Varick (17 months old) and our family dog, Cookie (12 years old) got into three bad fights yesterday. Varick is a good dog, though he is very much a puppy. Cookie is a nuisance; if either Harley or Varick get too close to the laundry room (where we keep the dog food), she bites them directly in the face with no warning. Harley doesn't take her crap. He fights back and will pin her to the floor, biting at her neck, though he never truly hurts her and only does this for a short moment.
Yesterday, she bit Varick for this reason. It was the first time. He immediately started attacking her. He seemed ruthless. It was terrifying. Cookie was literally _screaming_. She was completely defenceless. And he wouldn't stop! I had to pull him off of her with all my strength. I honestly thought he was going to kill her. And I think he would have. This is #1.
The second and third time he attacked her (just as bad as the first time) was unprovoked. They had a "stand-off" and he just pinned her to the floor, tearing at her neck. I'm surprised there was no blood. I'm keeping them in separate rooms. Varick is fine with Harley. Varick is such a good dog. He has never done anything like this before. It may sound bad, but I don't think I can blame him. Cookie messed with the wrong dog.
I'm worried. What are your thoughts?


----------



## HarleyTheGSD (Feb 13, 2012)

Also, I try to avoid situations like this by keeping Varick away from the laundry room when someone opens the door (this is when she stands guard). I can't be there 24/7.


----------



## Sunflowers (Feb 17, 2012)

The resource guarding of the food in the laundry room needs to stop right away. It is your house and your food, not Cookie's.

The fights may continue now that they have started. 
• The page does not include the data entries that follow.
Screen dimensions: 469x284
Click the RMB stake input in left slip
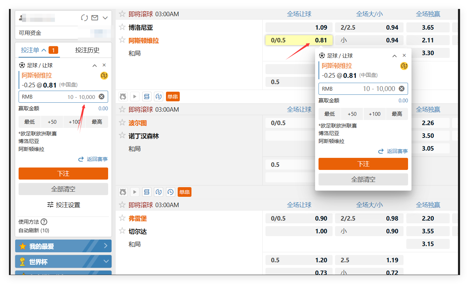pyautogui.click(x=59, y=97)
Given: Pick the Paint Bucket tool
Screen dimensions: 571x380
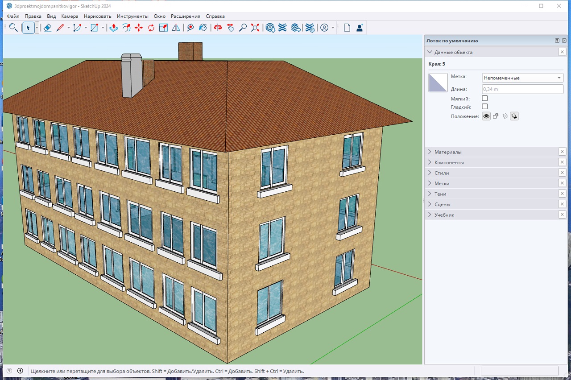Looking at the screenshot, I should click(x=203, y=28).
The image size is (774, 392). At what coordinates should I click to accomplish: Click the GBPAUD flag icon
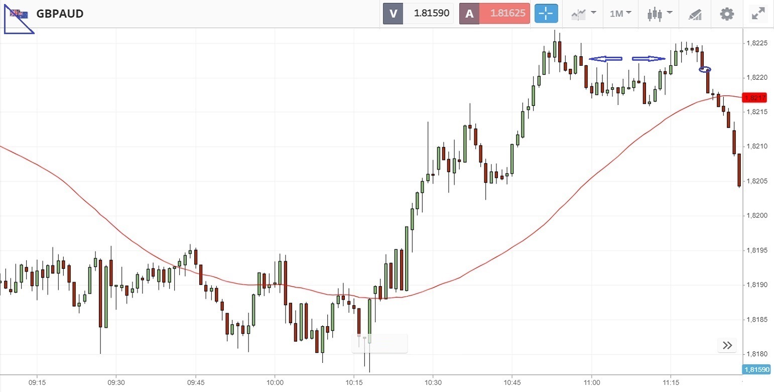tap(20, 14)
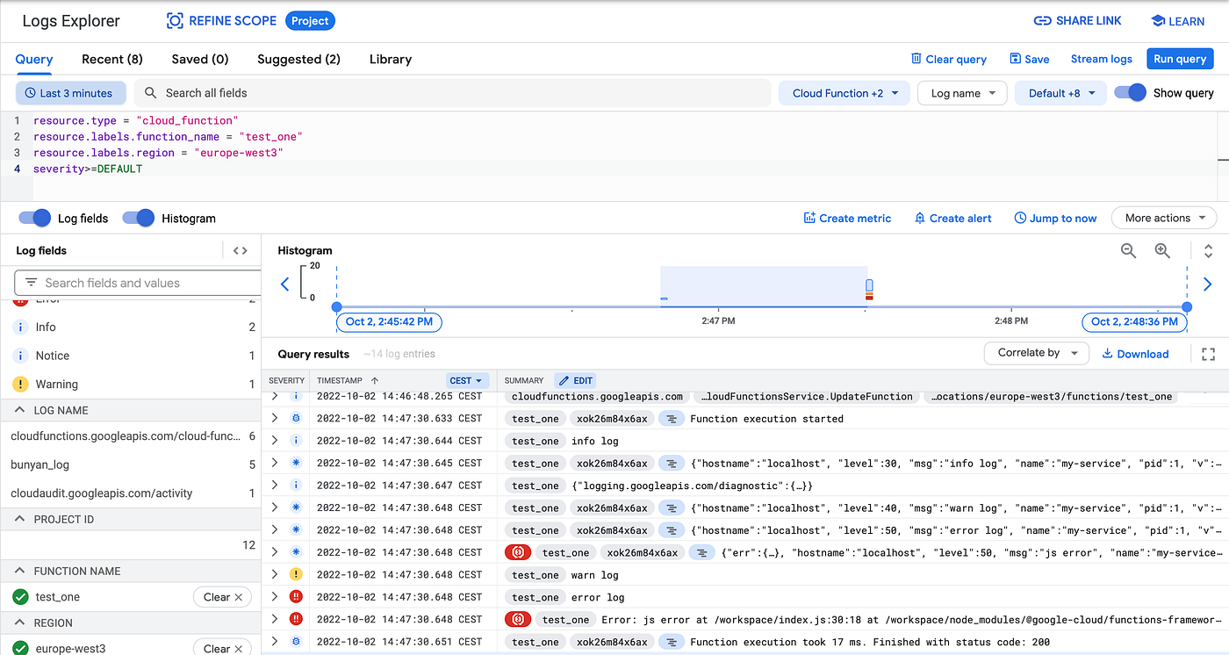Edit the summary fields
The height and width of the screenshot is (655, 1229).
click(575, 380)
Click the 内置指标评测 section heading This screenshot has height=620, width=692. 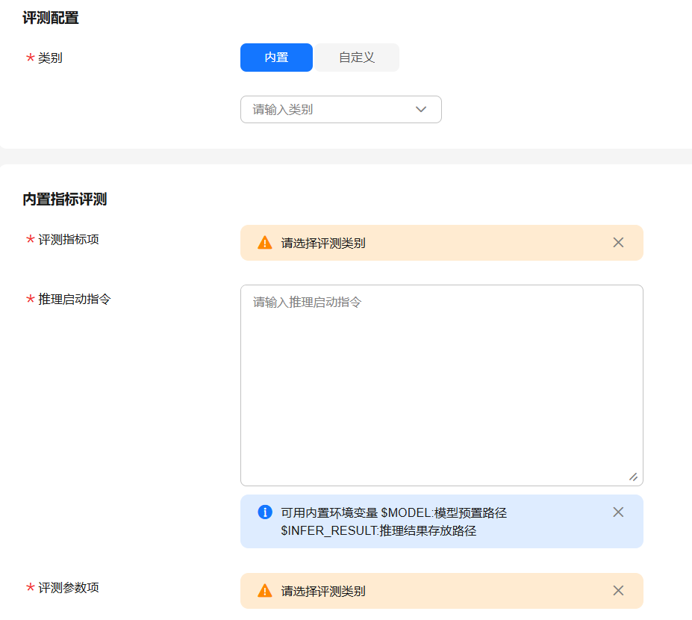[x=65, y=199]
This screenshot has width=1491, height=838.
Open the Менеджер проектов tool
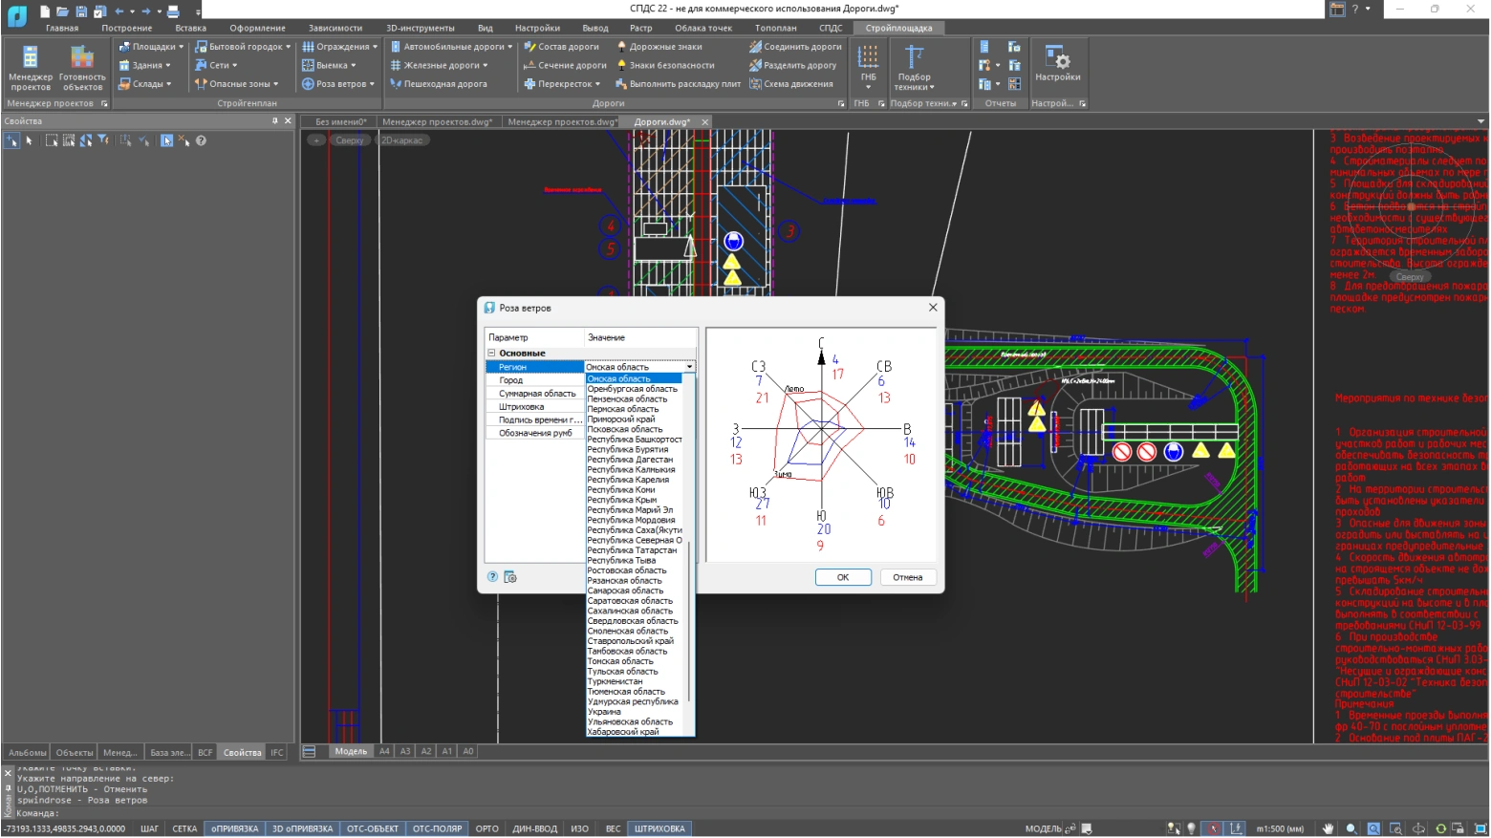(x=31, y=67)
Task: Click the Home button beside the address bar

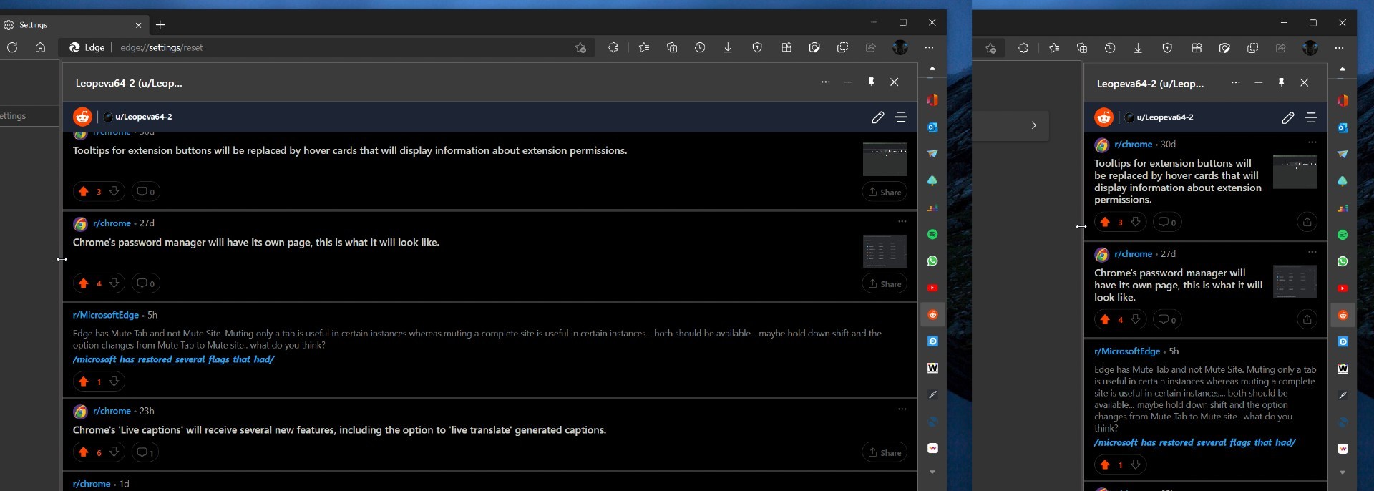Action: (40, 47)
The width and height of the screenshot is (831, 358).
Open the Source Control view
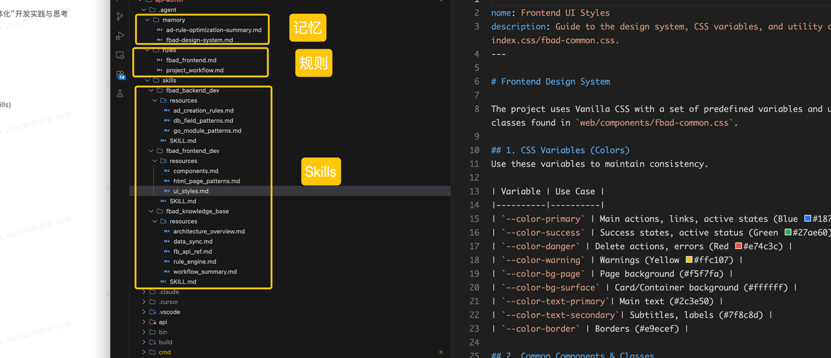119,16
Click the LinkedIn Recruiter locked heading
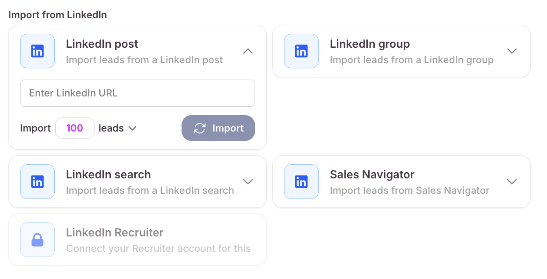Viewport: 547px width, 279px height. point(115,233)
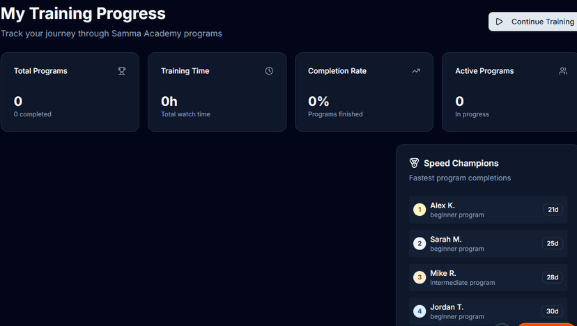Open the Total Programs stat card
The image size is (577, 326).
tap(70, 92)
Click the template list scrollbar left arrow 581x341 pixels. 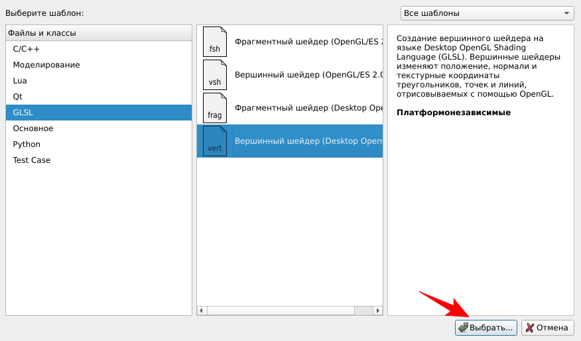(x=202, y=311)
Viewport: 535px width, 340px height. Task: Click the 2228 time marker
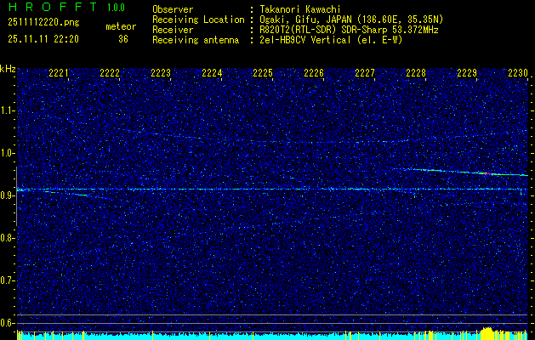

I would keep an eye on them, crate them, or Cookie, when you're not home, but definitely either move the food away from there or stop her behavior immediately. She shouldn't be doing this standing guard nonsense.


----------



## GatorDog (Aug 17, 2011)

Keep them separated. Too many times a big dog has killed another smaller dog over something that could have easily been prevented. Don't allow them near each other. Get a crate so when you aren't on top of him, he is confined. If he instigated a second, uprovokaed attack, then he isn't as innocent as you are making him out to be. Its an easy fix. Keep them away from each other.


----------



## Lucy Dog (Aug 10, 2008)

Do all of these dogs live together full time? If they do, you're just going to have to manage them by always keeping them separate. It's going to happen again given the chance.


----------



## Lilie (Feb 3, 2010)

Hondo is a big, 4 year old, intact male GSD. Maggie is an older (she's a rescue) Miniture Dachshund. She rules the roost and Hondo allows her. But they are never left alone. Any time she tries to steal his food/treat/toy, I stop it. One day, when Hondo has had a bad day or feeling off, he'll correct her. Not his job. Mine. So when I'm not home, Maggie is in a kennel.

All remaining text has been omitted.